(Word and element location data)
━━━━━━━━━━━━━━━━

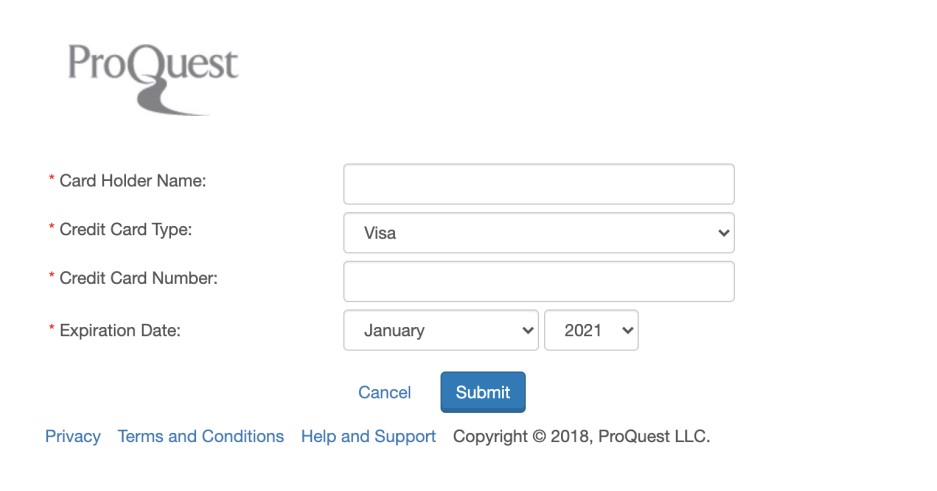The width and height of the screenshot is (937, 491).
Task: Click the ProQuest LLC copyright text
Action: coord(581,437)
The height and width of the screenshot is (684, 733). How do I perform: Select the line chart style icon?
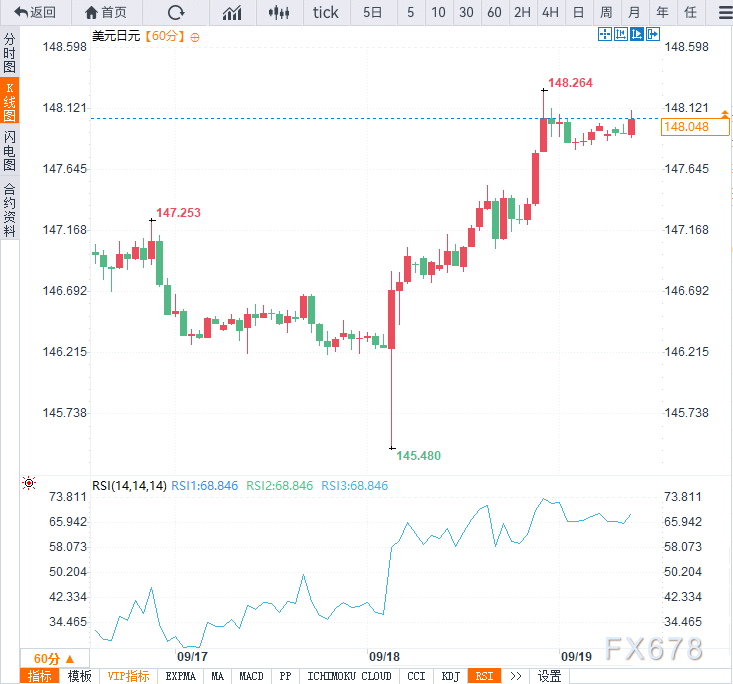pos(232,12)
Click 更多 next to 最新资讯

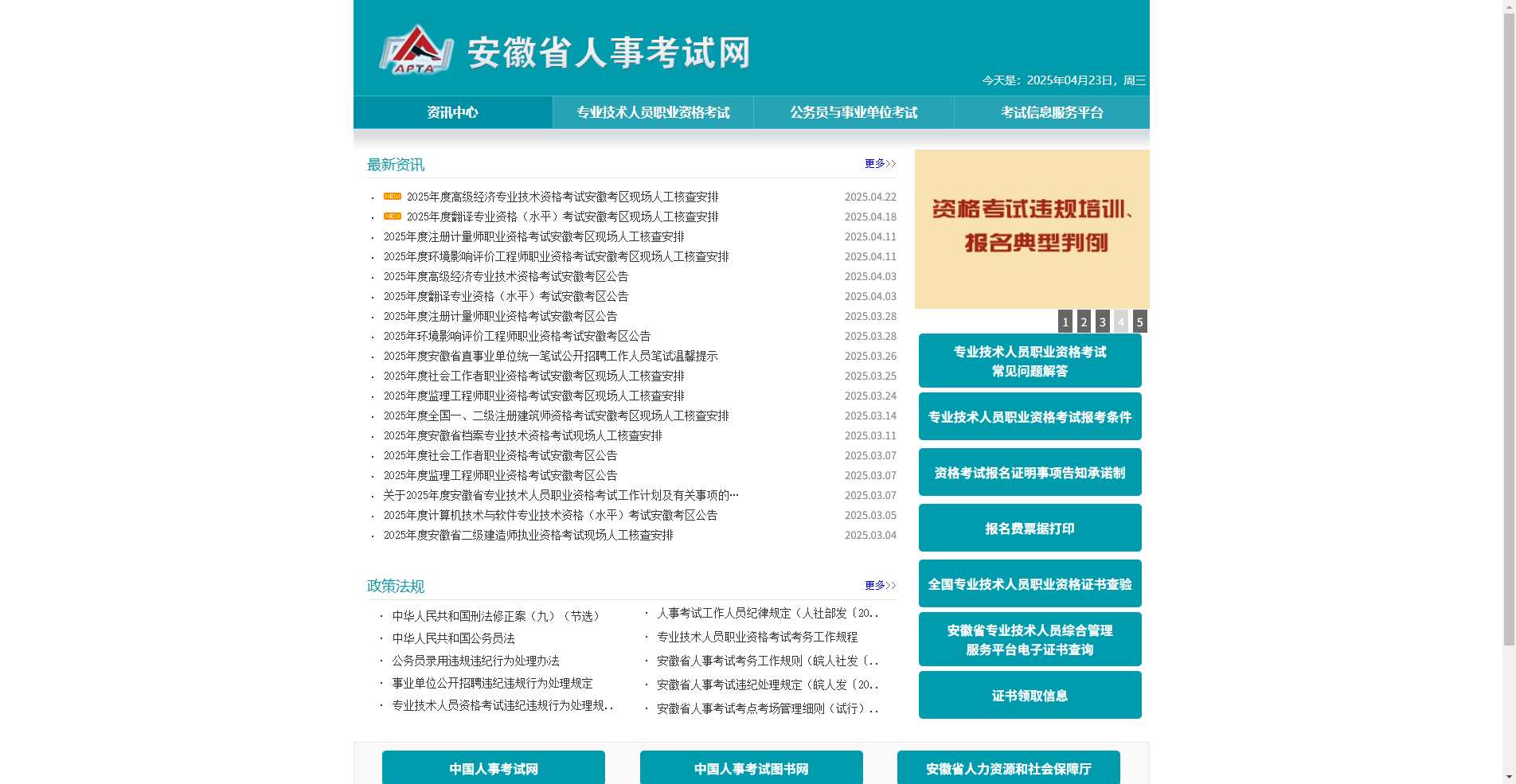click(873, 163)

━━━━━━━━━━━━━━━━

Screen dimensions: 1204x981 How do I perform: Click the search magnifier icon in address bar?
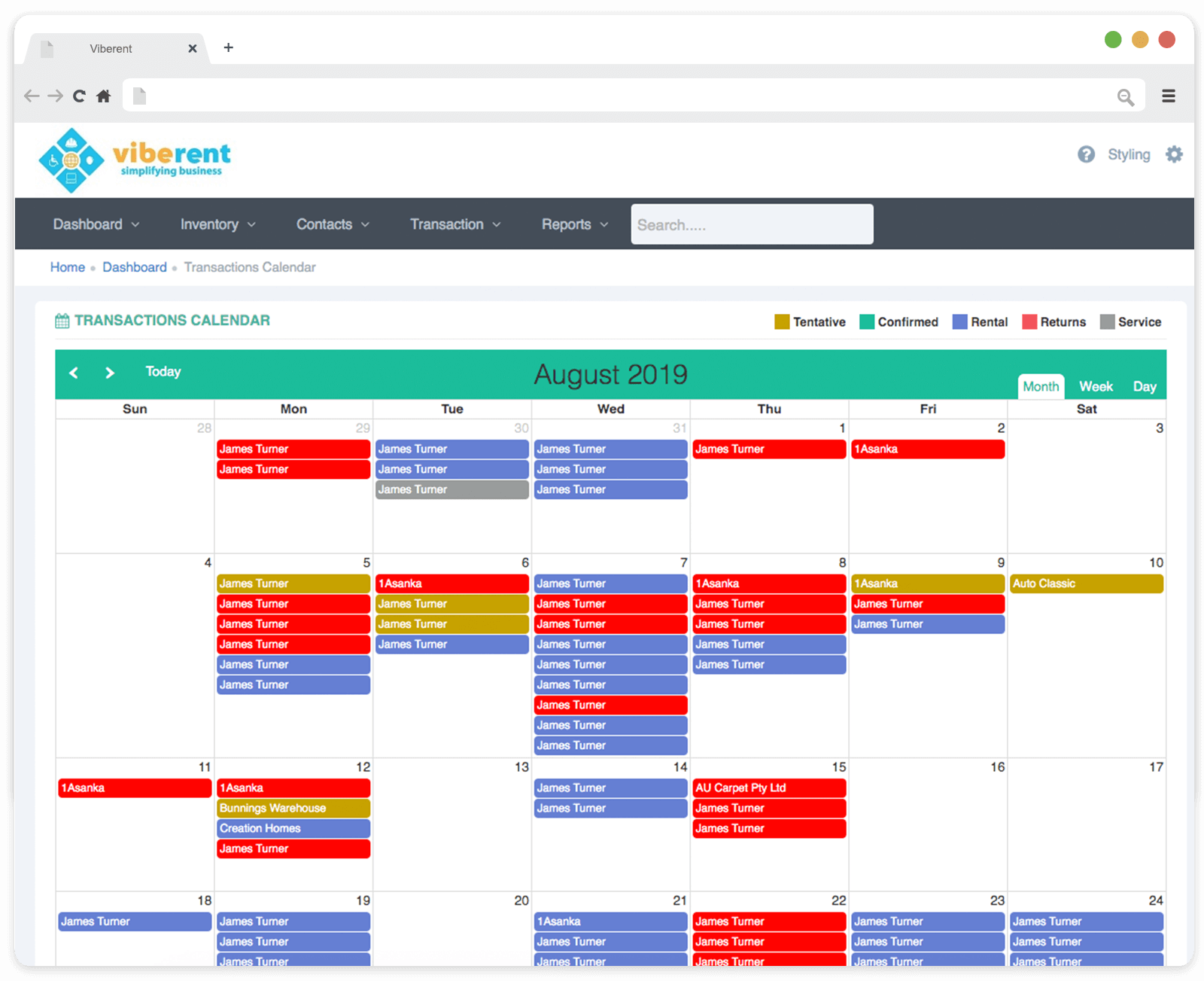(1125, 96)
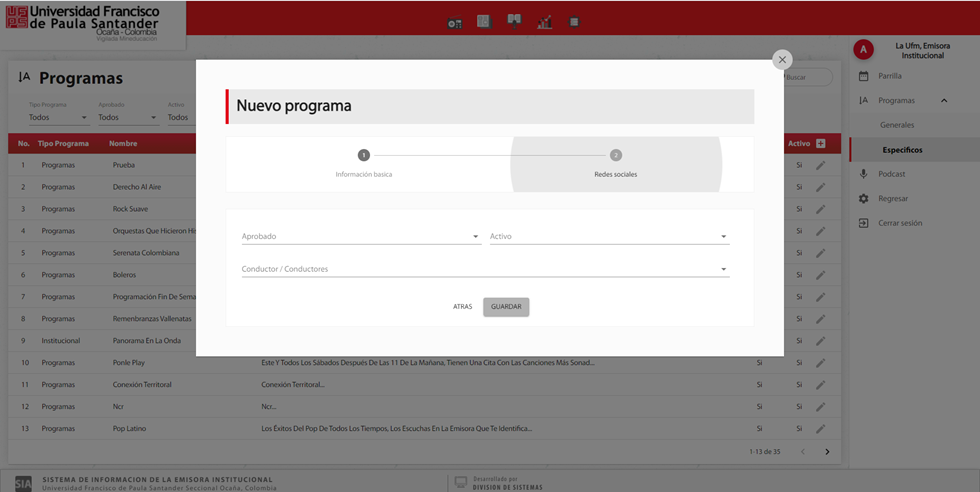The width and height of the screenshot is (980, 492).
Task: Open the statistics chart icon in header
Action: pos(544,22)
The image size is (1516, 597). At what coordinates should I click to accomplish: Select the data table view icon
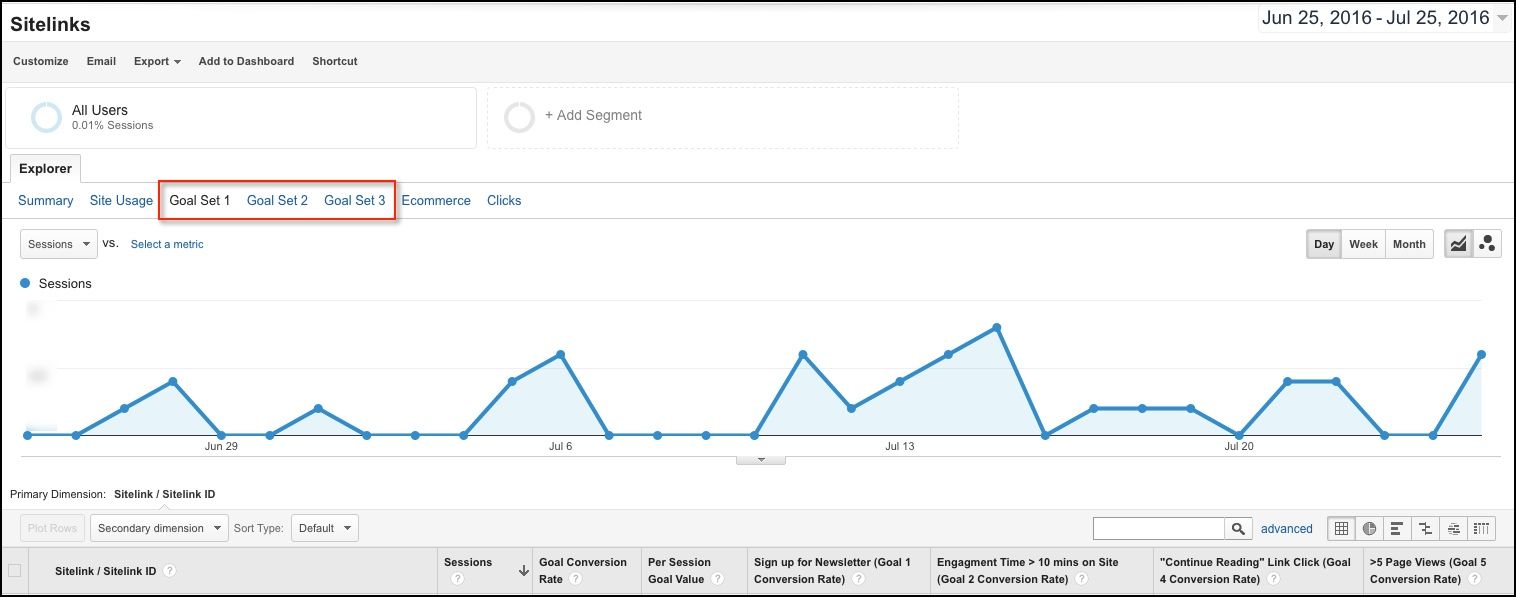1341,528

━━━━━━━━━━━━━━━━

→ **What the exercise asks**
Format everything above, from the line containing "The width and height of the screenshot is (937, 491)." down to the line containing "click(873, 163)", as a JSON list of strings with one string per line and no blank lines. Leave out the pictures.

→ **Answer to the task**
[
  "The width and height of the screenshot is (937, 491).",
  "Task: Click the ProQuest LLC copyright text",
  "Action: coord(581,437)",
  "The height and width of the screenshot is (684, 733). How do I perform: Select the line chart style icon?",
  "pos(232,12)",
  "Click 更多 next to 最新资讯",
  "click(873, 163)"
]